About yinyang from Live Well Live Long: Teachings from the Chinese Nourishment of Life Tradition
By Peter Deadman
"Yinyang is a binary theory which posits two complementary forces (yin and yang) manifesting throughout existence. They oppose yet restrain each other, control yet give birth to and support each other.
Yang is associated with qualities such as fire, heat, brightness, light, the sun and sky, movement and action, ascending, the upright position, hardness and masculinity. In the body, it describes function (e.g. the beating of the heart, the peristalsis of the intestines, metabolic activity, vitality etc.) and in the natural world, dawn and daytime, spring and summer.
Yin is associated with water, coolness, darkness, receptiveness, the moon and the earth, night-time, rest and nourishment, descending, the lying down position, softness and femininity. In the body, it describes structure and materiality (flesh, muscle, blood, fluids etc.), and in the natural world, evening and night, autumn and winter.

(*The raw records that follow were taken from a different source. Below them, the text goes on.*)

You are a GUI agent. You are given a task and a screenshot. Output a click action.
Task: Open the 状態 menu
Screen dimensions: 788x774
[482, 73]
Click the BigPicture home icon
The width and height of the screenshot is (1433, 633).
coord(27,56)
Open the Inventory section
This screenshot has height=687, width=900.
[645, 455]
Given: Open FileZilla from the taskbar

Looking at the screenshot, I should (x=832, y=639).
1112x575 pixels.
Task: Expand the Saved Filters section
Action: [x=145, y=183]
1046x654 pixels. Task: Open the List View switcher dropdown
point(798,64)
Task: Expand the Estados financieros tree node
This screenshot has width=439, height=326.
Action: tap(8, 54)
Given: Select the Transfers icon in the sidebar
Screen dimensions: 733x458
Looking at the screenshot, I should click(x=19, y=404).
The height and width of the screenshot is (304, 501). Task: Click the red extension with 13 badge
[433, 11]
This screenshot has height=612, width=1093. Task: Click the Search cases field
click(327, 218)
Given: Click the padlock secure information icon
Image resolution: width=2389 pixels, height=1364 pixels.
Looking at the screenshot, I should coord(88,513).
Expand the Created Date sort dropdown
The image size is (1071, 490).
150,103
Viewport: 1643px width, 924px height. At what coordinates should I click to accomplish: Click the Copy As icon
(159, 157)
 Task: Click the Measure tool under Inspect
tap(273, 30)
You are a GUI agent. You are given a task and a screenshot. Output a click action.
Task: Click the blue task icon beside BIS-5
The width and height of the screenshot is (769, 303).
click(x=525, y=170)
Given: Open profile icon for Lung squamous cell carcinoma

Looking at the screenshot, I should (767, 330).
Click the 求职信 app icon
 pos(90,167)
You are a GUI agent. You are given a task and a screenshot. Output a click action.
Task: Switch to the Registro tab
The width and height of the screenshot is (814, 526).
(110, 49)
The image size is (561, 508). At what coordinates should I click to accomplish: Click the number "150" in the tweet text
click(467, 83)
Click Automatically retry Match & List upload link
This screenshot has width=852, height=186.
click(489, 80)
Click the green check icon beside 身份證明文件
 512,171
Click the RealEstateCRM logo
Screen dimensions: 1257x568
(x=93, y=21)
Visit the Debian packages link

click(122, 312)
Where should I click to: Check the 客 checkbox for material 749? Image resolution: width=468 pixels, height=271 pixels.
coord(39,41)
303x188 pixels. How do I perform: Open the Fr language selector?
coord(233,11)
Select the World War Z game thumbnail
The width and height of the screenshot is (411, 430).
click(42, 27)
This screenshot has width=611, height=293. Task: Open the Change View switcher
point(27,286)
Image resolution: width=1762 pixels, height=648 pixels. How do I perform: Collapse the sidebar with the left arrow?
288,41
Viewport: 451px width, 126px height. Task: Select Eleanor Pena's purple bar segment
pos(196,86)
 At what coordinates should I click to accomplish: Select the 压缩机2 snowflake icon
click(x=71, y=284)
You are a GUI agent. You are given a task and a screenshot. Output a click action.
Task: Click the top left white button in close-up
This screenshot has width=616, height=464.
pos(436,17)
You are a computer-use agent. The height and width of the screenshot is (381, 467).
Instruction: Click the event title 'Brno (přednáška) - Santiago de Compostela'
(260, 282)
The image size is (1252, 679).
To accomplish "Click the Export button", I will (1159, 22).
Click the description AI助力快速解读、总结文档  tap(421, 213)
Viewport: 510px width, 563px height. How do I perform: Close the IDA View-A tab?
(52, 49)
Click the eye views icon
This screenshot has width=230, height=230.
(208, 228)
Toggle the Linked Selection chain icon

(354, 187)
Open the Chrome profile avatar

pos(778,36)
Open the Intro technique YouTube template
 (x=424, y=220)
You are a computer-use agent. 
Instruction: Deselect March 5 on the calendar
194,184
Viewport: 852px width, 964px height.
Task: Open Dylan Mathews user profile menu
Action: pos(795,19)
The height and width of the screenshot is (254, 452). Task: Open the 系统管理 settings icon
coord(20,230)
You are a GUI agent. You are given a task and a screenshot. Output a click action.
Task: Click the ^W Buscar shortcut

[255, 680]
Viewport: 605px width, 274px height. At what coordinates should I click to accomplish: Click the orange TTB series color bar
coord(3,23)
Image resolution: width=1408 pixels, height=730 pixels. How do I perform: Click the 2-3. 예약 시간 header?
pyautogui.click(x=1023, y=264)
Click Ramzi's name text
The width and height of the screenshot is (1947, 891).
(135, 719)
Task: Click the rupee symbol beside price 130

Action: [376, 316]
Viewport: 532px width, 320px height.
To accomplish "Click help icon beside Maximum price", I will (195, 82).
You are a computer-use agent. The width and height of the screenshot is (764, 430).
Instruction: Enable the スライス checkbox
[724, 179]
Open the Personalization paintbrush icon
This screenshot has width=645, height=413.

Yinyang theory observes that:
• When either yin or yang reaches an extreme, it transforms into its opposite in an ever-flowing cycle. As dawn breaks, yang (light, warmth and activity) grows and reaches its peak at midday. Then it must inevitably decline as yin (darkness, cold and quietness) starts to grow, at first imperceptibly but soon into the extremity of yin in the middle of the night. We see the same process in the slow turning of the year – spring, summer, autumn, winter – and in the cycle of human life – birth, maturity, ageing and death. This awareness of extremes inevitably turning into their opposite also guided early Daoist philosophy. As the 4th centure BCE Daodejing says, “Better stop short than fill to the brim. Oversharpen the blade and the edge will soon blunt,” and in a passage that also serves to illustrate the power of the soft martial arts, “Yield and overcome; Bend and be straight; Empty and be full.[ii]“
• Yin and yang are opposite yet complementary and each contains the seed of the other. This is expressed most clearly in the famous yinyang symbol (known as the taijitu – supreme ultimate diagram). A circle is divided into two flowing parts, one black one white, each containing a dot of its opposite colour. One example of the way this understanding is used is in the practice of meditative qigong standing. The body is completely still (yin), yet through the practice of softening and relaxing, internally everything (qi and blood) flows more freely. By contrast, in the practice of moving qigong or tai chi, there must be internal stillness – a calm, unmoving centre.